## WHAT TO DO:
What you output should match the data below exactly.
(DATA FOR PROCESSING Opens)
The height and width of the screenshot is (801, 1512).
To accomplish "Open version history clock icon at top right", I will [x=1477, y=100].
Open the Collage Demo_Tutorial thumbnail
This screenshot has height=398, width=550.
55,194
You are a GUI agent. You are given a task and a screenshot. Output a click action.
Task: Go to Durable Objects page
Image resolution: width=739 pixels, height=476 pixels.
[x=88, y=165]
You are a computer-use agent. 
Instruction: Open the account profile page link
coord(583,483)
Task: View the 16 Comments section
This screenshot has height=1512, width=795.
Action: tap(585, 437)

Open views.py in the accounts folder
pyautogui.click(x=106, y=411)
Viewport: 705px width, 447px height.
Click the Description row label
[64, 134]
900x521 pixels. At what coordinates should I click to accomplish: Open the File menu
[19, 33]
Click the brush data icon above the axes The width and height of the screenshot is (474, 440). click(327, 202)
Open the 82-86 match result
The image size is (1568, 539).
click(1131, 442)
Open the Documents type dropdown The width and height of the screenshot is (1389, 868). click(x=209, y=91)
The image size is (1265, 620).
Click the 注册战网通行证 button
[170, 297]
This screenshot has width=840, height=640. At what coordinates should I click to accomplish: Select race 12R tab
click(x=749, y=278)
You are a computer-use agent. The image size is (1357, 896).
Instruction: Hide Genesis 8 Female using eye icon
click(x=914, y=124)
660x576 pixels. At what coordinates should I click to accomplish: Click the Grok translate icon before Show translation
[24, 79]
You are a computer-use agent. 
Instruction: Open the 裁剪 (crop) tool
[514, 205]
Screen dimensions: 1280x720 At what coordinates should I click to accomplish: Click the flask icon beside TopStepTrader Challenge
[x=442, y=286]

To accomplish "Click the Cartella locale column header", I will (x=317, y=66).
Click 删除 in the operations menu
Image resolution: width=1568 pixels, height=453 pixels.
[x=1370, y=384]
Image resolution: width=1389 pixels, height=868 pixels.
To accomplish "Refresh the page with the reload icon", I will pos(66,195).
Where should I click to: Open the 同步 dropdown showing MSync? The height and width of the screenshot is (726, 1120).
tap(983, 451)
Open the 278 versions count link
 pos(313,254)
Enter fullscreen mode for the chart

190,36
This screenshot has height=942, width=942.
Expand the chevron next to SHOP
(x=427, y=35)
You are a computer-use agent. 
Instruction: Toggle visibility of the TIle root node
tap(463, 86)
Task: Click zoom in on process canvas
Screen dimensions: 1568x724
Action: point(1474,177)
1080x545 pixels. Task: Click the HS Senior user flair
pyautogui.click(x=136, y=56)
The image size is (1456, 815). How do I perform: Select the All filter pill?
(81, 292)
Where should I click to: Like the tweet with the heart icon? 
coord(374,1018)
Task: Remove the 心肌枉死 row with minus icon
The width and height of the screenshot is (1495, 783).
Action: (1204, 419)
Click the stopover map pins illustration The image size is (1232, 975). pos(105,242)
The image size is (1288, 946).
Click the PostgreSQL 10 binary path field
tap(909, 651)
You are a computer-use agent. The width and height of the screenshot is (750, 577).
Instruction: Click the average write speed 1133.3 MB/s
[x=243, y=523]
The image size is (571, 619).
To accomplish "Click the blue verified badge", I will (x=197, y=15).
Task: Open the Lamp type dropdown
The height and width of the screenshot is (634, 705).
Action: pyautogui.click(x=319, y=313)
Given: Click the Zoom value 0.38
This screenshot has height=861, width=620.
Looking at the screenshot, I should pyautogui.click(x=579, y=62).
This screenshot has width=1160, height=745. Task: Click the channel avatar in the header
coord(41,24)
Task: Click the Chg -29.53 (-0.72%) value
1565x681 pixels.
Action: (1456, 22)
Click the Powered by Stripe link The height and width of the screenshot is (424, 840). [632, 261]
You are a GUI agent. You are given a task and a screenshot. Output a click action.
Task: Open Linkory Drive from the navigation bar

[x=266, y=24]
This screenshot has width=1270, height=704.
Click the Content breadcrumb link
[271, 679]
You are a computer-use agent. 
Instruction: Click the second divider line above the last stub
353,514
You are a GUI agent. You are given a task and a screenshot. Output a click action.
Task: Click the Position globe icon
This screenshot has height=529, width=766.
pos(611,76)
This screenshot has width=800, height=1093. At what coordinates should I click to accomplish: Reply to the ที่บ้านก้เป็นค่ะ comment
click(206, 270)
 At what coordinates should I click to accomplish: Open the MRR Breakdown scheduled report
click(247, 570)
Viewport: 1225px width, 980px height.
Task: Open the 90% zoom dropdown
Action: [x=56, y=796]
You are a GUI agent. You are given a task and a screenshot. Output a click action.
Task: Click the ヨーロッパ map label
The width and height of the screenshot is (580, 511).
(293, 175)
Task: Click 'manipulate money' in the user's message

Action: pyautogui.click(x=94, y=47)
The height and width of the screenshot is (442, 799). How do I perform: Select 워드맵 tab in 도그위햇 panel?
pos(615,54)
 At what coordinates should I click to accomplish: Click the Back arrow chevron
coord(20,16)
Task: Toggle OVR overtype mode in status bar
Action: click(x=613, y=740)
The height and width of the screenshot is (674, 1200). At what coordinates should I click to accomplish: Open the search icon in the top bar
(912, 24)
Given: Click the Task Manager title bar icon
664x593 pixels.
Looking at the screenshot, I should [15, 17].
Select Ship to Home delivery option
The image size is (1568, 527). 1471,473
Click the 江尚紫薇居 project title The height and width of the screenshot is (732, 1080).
(DATA FOR PROCESSING Closes)
## EXPECTED ANSWER:
The height and width of the screenshot is (801, 1512).
To accomplish "Open version history clock icon at top right", I will [x=1477, y=100].
Open the Collage Demo_Tutorial thumbnail
This screenshot has height=398, width=550.
55,194
You are a GUI agent. You are given a task and a screenshot. Output a click action.
Task: Go to Durable Objects page
Image resolution: width=739 pixels, height=476 pixels.
[x=88, y=165]
You are a computer-use agent. 
Instruction: Open the account profile page link
coord(583,483)
Task: View the 16 Comments section
This screenshot has height=1512, width=795.
Action: tap(585, 437)

Open views.py in the accounts folder
pyautogui.click(x=106, y=411)
Viewport: 705px width, 447px height.
Click the Description row label
[64, 134]
900x521 pixels. At what coordinates should I click to accomplish: Open the File menu
[19, 33]
Click the brush data icon above the axes The width and height of the screenshot is (474, 440). click(327, 202)
Open the 82-86 match result
The image size is (1568, 539).
click(1131, 442)
Open the Documents type dropdown The width and height of the screenshot is (1389, 868). click(x=209, y=91)
The image size is (1265, 620).
Click the 注册战网通行证 button
[170, 297]
This screenshot has width=840, height=640. At what coordinates should I click to accomplish: Select race 12R tab
click(x=749, y=278)
You are a computer-use agent. The image size is (1357, 896).
Instruction: Hide Genesis 8 Female using eye icon
click(x=914, y=124)
660x576 pixels. At what coordinates should I click to accomplish: Click the Grok translate icon before Show translation
[24, 79]
You are a computer-use agent. 
Instruction: Open the 裁剪 (crop) tool
[514, 205]
Screen dimensions: 1280x720 At what coordinates should I click to accomplish: Click the flask icon beside TopStepTrader Challenge
[x=442, y=286]

To accomplish "Click the Cartella locale column header", I will (x=317, y=66).
Click 删除 in the operations menu
Image resolution: width=1568 pixels, height=453 pixels.
[x=1370, y=384]
Image resolution: width=1389 pixels, height=868 pixels.
To accomplish "Refresh the page with the reload icon", I will pos(66,195).
Where should I click to: Open the 同步 dropdown showing MSync? The height and width of the screenshot is (726, 1120).
tap(983, 451)
Open the 278 versions count link
 pos(313,254)
Enter fullscreen mode for the chart

190,36
This screenshot has height=942, width=942.
Expand the chevron next to SHOP
(x=427, y=35)
You are a computer-use agent. 
Instruction: Toggle visibility of the TIle root node
tap(463, 86)
Task: Click zoom in on process canvas
Screen dimensions: 1568x724
Action: point(1474,177)
1080x545 pixels. Task: Click the HS Senior user flair
pyautogui.click(x=136, y=56)
The image size is (1456, 815). How do I perform: Select the All filter pill?
(81, 292)
Where should I click to: Like the tweet with the heart icon? 
coord(374,1018)
Task: Remove the 心肌枉死 row with minus icon
The width and height of the screenshot is (1495, 783).
Action: (1204, 419)
Click the stopover map pins illustration The image size is (1232, 975). pos(105,242)
The image size is (1288, 946).
Click the PostgreSQL 10 binary path field
tap(909, 651)
You are a computer-use agent. The width and height of the screenshot is (750, 577).
Instruction: Click the average write speed 1133.3 MB/s
[x=243, y=523]
The image size is (571, 619).
To accomplish "Click the blue verified badge", I will (x=197, y=15).
Task: Open the Lamp type dropdown
The height and width of the screenshot is (634, 705).
Action: pyautogui.click(x=319, y=313)
Given: Click the Zoom value 0.38
This screenshot has height=861, width=620.
Looking at the screenshot, I should pyautogui.click(x=579, y=62).
This screenshot has width=1160, height=745. Task: Click the channel avatar in the header
coord(41,24)
Task: Click the Chg -29.53 (-0.72%) value
1565x681 pixels.
Action: (1456, 22)
Click the Powered by Stripe link The height and width of the screenshot is (424, 840). [632, 261]
You are a GUI agent. You are given a task and a screenshot. Output a click action.
Task: Open Linkory Drive from the navigation bar

[x=266, y=24]
This screenshot has width=1270, height=704.
Click the Content breadcrumb link
[271, 679]
You are a computer-use agent. 
Instruction: Click the second divider line above the last stub
353,514
You are a GUI agent. You are given a task and a screenshot. Output a click action.
Task: Click the Position globe icon
This screenshot has height=529, width=766.
pos(611,76)
This screenshot has width=800, height=1093. At what coordinates should I click to accomplish: Reply to the ที่บ้านก้เป็นค่ะ comment
click(206, 270)
 At what coordinates should I click to accomplish: Open the MRR Breakdown scheduled report
click(247, 570)
Viewport: 1225px width, 980px height.
Task: Open the 90% zoom dropdown
Action: [x=56, y=796]
You are a GUI agent. You are given a task and a screenshot. Output a click action.
Task: Click the ヨーロッパ map label
The width and height of the screenshot is (580, 511).
(293, 175)
Task: Click 'manipulate money' in the user's message

Action: pyautogui.click(x=94, y=47)
The height and width of the screenshot is (442, 799). How do I perform: Select 워드맵 tab in 도그위햇 panel?
pos(615,54)
 At what coordinates should I click to accomplish: Click the Back arrow chevron
coord(20,16)
Task: Toggle OVR overtype mode in status bar
Action: click(x=613, y=740)
The height and width of the screenshot is (674, 1200). At what coordinates should I click to accomplish: Open the search icon in the top bar
(912, 24)
Given: Click the Task Manager title bar icon
664x593 pixels.
Looking at the screenshot, I should [15, 17].
Select Ship to Home delivery option
The image size is (1568, 527). 1471,473
Click the 江尚紫薇居 project title The height and width of the screenshot is (732, 1080).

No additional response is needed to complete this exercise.